En partant de la pièce de Tennessee Williams, et tel un explorateur de l’âme en souffrance, le réalisateur polonais aborde le thème de l’attirance vers ce qui peut nous être néfaste.
De l’univers mental de Blanche Du Bois, devenue folle, Krzysztof Warlikowski en dissèque les plaintes, les violences subies, les réactions d’orgueil, et mélange, sans respecter une chronologie linéaire, tous les évènements et les personnages de sa vie, le choc du suicide de son mari homosexuel, l’attachement à Stanley Kowalski, malgré le viol.

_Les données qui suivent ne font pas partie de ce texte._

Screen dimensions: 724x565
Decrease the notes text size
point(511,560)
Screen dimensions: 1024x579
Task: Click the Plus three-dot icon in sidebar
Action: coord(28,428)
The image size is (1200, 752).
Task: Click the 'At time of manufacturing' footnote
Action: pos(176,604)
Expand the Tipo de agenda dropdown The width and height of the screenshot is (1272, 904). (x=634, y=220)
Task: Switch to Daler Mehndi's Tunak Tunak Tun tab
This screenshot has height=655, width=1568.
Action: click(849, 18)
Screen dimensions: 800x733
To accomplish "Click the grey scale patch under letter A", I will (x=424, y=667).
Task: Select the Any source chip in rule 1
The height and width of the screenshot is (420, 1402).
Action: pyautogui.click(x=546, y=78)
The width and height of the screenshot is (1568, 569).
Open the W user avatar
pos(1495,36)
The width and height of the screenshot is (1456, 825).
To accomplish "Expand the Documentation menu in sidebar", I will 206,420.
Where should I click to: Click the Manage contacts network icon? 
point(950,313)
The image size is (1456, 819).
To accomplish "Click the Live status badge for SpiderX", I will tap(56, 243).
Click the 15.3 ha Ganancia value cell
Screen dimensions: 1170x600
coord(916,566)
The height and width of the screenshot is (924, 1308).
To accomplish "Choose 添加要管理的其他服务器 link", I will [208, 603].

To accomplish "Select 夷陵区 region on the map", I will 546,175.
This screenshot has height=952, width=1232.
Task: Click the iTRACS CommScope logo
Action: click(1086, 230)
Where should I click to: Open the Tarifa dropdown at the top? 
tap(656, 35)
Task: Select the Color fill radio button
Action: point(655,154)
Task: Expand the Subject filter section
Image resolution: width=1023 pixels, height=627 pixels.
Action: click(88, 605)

Sur la forme, l'utilisation de la vidéo est à nouveau forte pour magnifier l'humanité des personnages (Blanche Du Bois et Stella principalement), les poses peuvent être très expressives (voir d'entrée Isabelle Huppert, assise jambes écartées, réduite à la prostitution et à un corps sensuel en attente), et l'on retrouve le fond musical feutré qui met le spectateur en état de réceptivité et de détente, avant le passage au grill.
Warlikowski n'évite pas certaines lourdeurs, l'étudiant avec lequel Blanche eut une liaison se transforme en boxeur, et le texte d'Oscar Wilde, Salomé désirant baiser la bouche de Jochanaan, souligne de manière appuyée et étrangement douce la perversité de Blanche.
Si les choix musicaux interprétés par Renate Jett paraissent trop tape-à-l'œil (le très populaire « All by myself! » par exemple), le défilement du texte du Combat de Tancrède et Clorinde, sur un fond noir musicalement violent en lieu et place de la musique délicate de Monteverdi, prend une puissance décapante, surtout lorsque la traduction de "darsi volse vita con l'acqua" devient "il se leva pour donner la vie avec son onde".
Blanche est une idéaliste, par conséquent le metteur en scène en profite pour laisser transparaître ses propres idéaux. D'où des réflexions sur le couple, "what is compromising?", qui montrent bien son attachement à la relation humaine du moment qu'elle n'induit pas de marchandage avec l'autre.
Reste à savoir dans quelle mesure cet idéalisme n’est pas à l’origine de tant de souffrance…
Dans "Un Tramway", la langue française ne remplace pas le charme de la langue polonaise, et si Isabelle Huppert joue avec une aisance passionnante, le plaisir démonstratif qu'elle prend crée parfois un détachement émotionnel, ce qui ne permet plus de retrouver la profondeur d'âme des acteurs si poignante dans les précédentes pièces de Krzysztof Warlikowski.
Avec cinquante et une représentations en deux mois, et cela se perçoit dans la salle, le public parisien vient en grande majorité pour voir Isabelle Huppert.
C'est une bonne chose pour la notoriété de l'élève du nouveau théâtre polonais, pourvu que cela ne se fasse pas au détriment de l'authenticité.
Mais pour l‘instant, Krzysztof Warlikowski est un artiste indispensable dont il est hors de question de passer à côté.
Prochain arrêt : Macbeth de Verdi au Théâtre de la Monnaie de Bruxelles.